THE TASK:
Tally the lines of the data below that contain the string "agent", matching case exactly. Reply with the number alone.

INPUT ROWS:
-- -- --
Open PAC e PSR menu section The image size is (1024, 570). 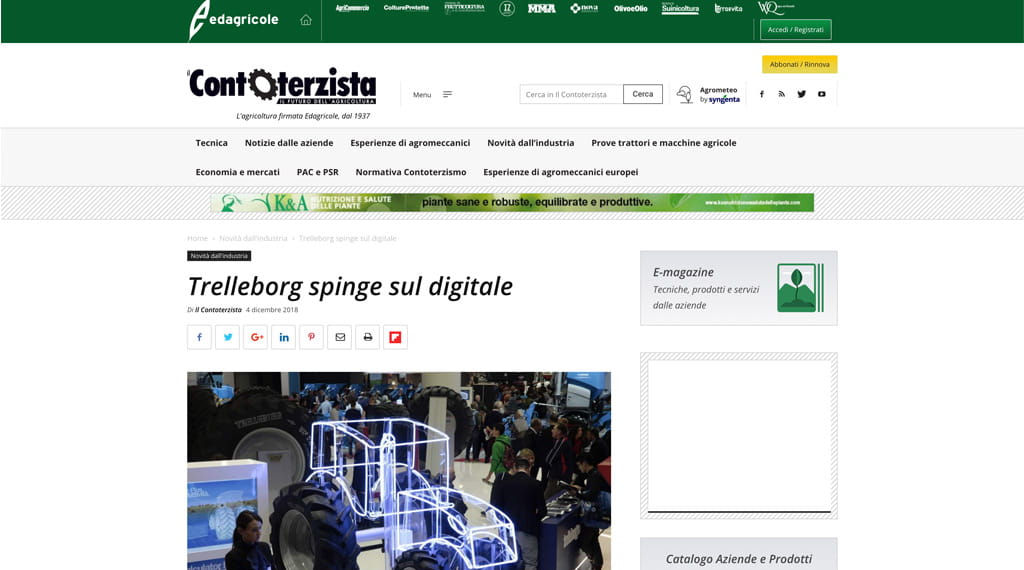[x=317, y=172]
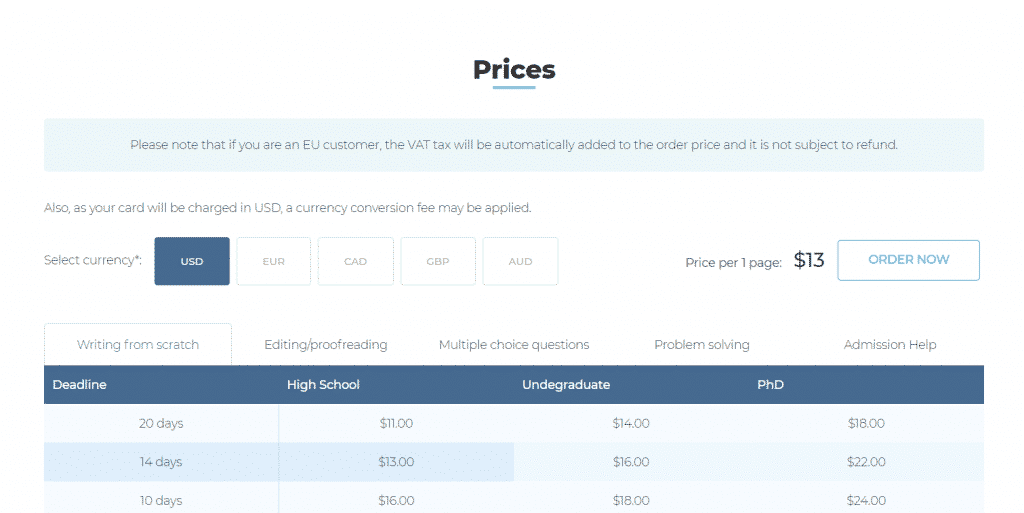Select USD currency button

click(192, 261)
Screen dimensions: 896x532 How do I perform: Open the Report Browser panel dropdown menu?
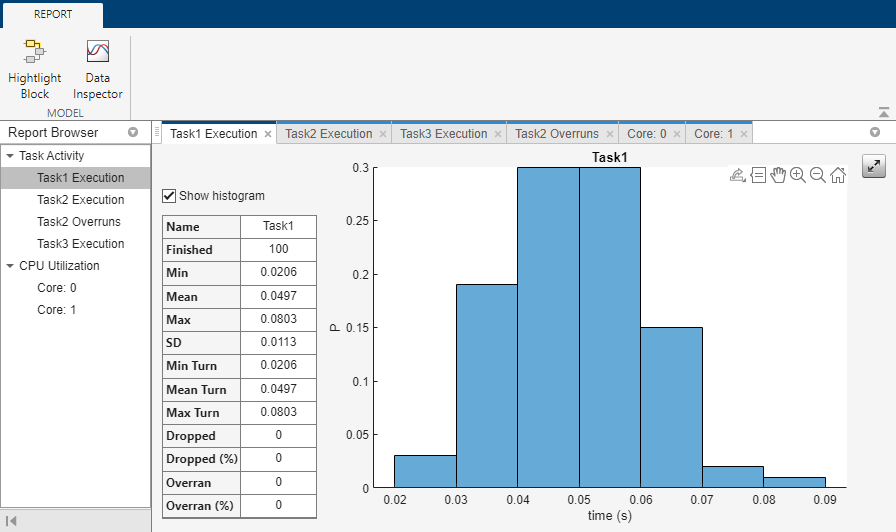tap(133, 133)
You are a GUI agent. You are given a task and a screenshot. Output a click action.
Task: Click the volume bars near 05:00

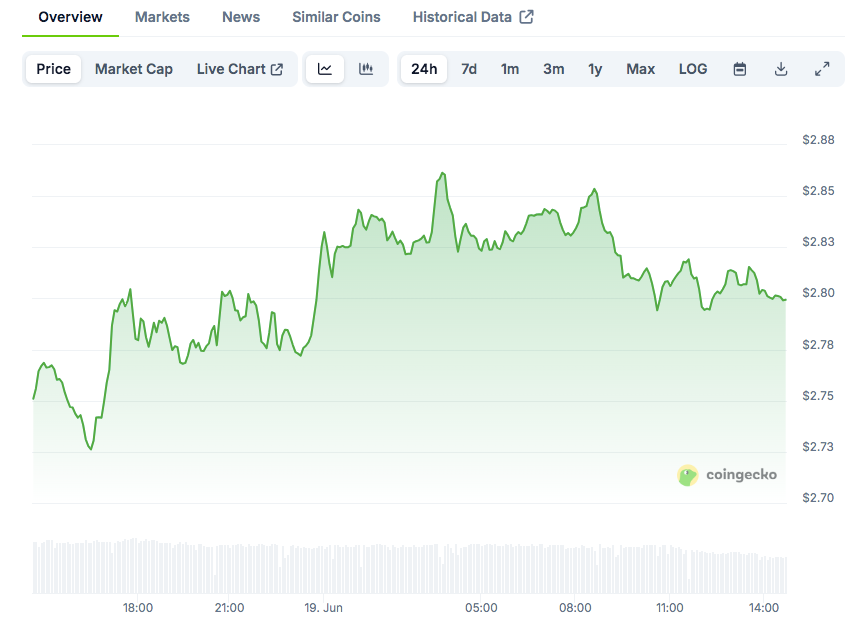coord(481,571)
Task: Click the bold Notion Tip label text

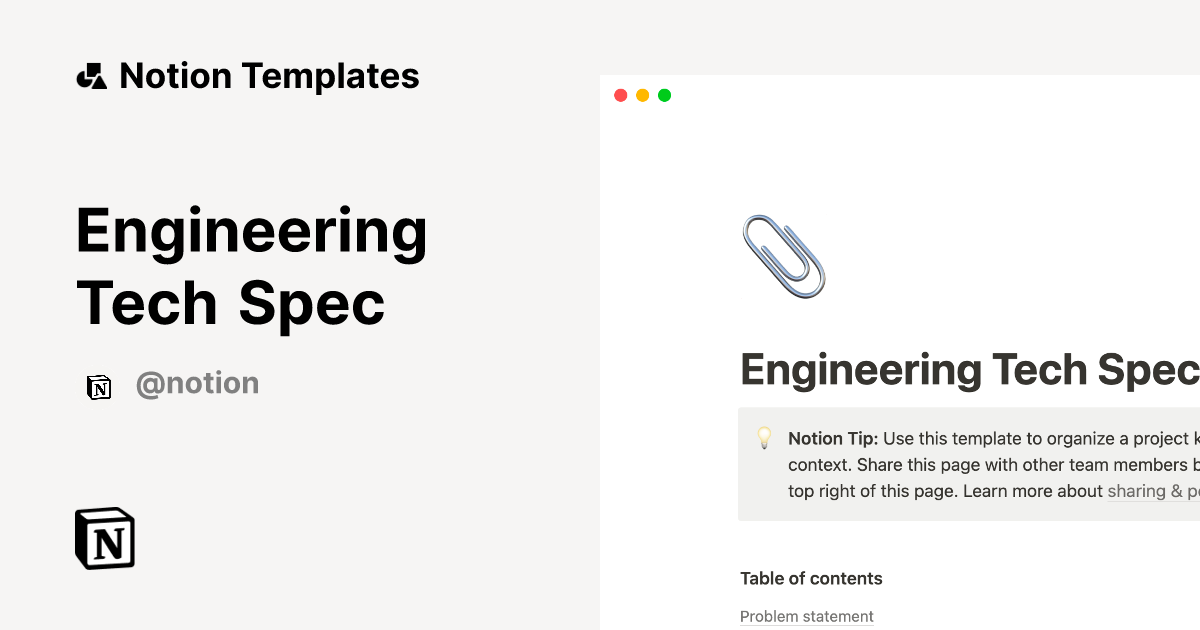Action: click(x=830, y=438)
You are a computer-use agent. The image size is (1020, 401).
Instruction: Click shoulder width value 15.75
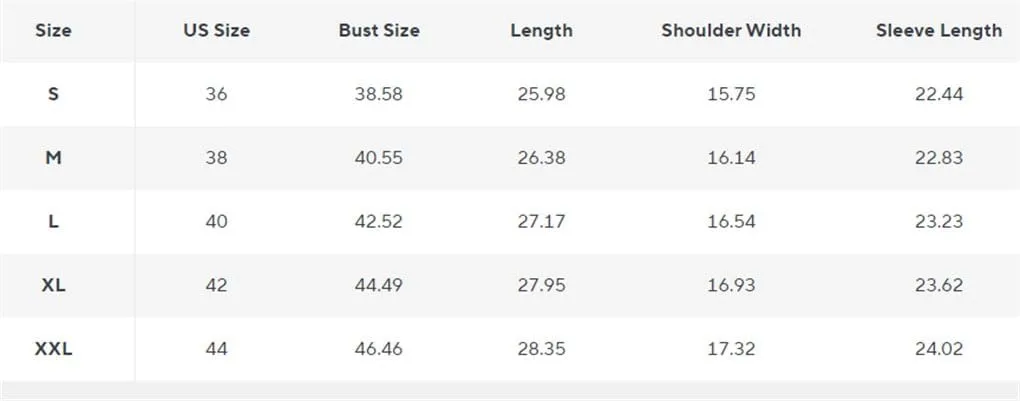click(730, 94)
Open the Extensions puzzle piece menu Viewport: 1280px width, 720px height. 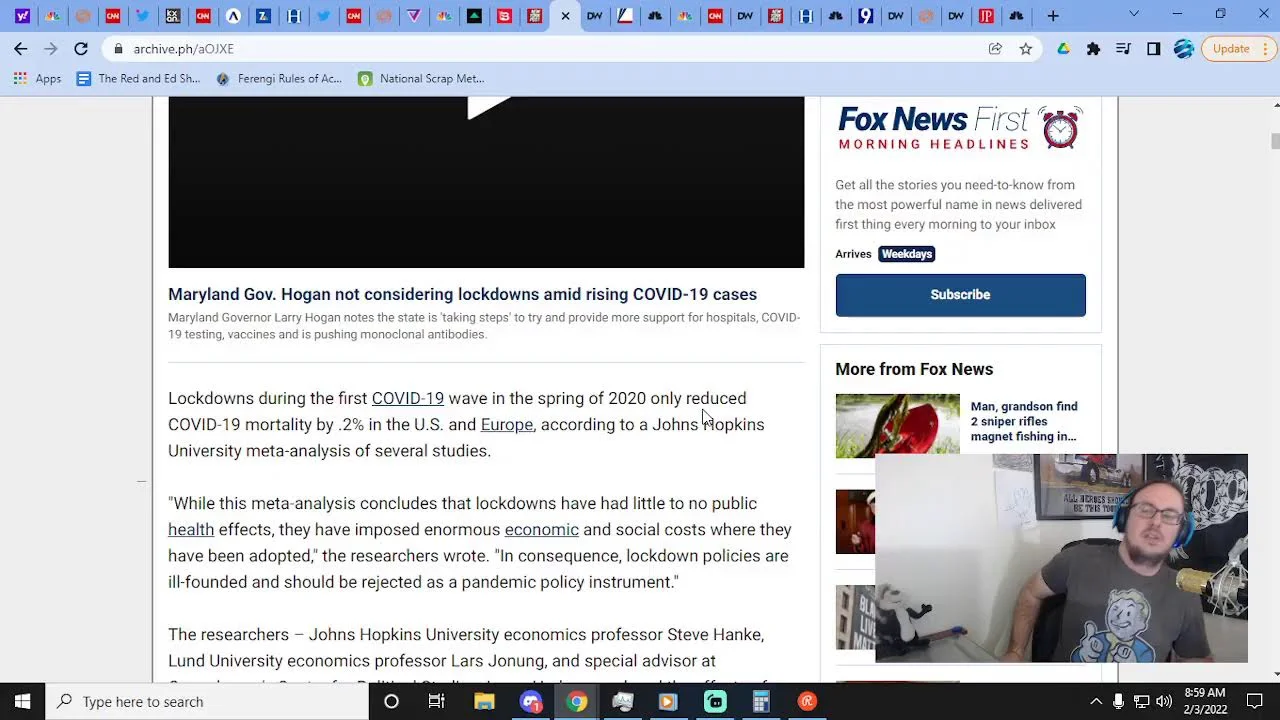(x=1093, y=48)
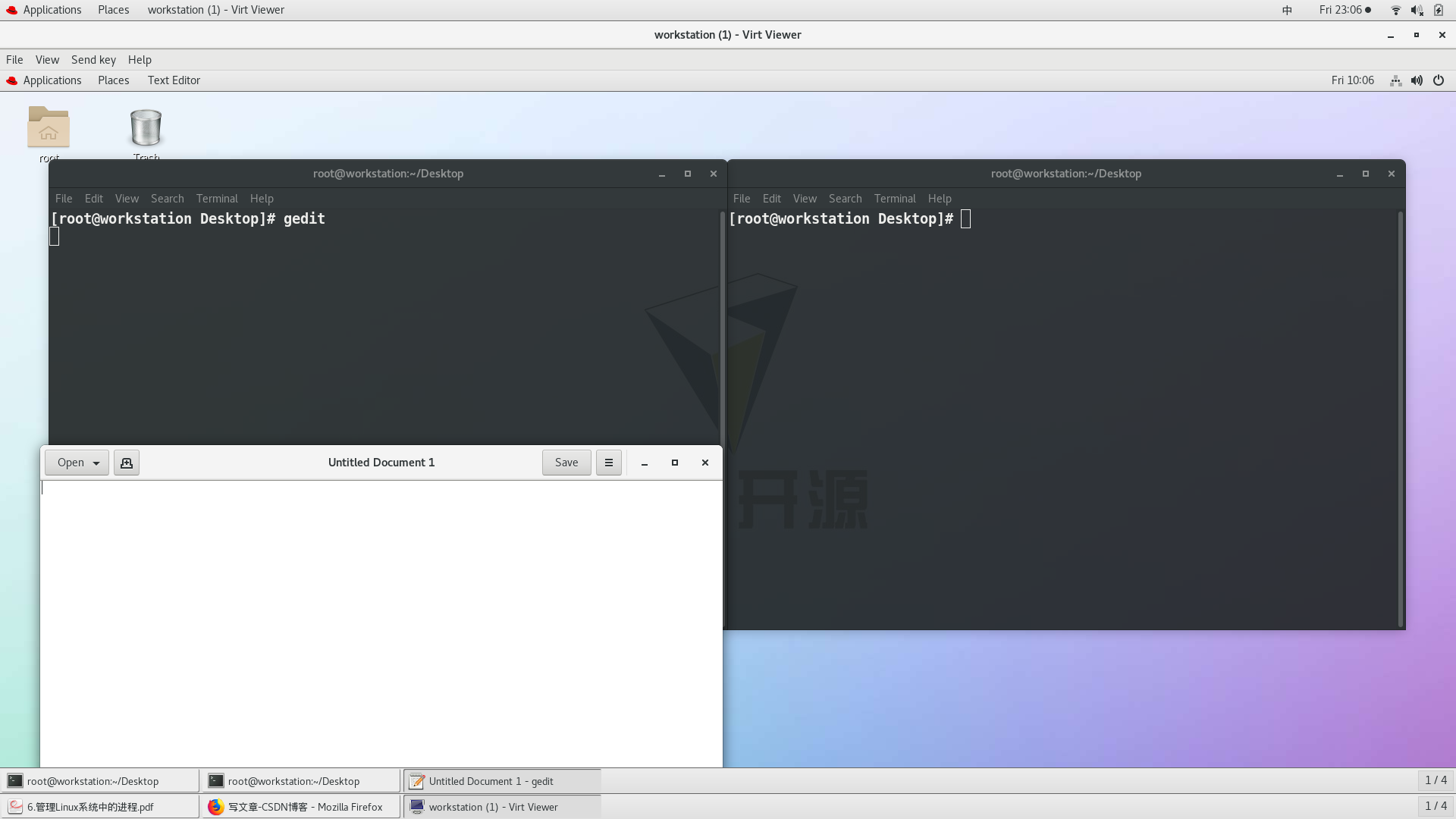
-- -- --
IN RESPONSE:
2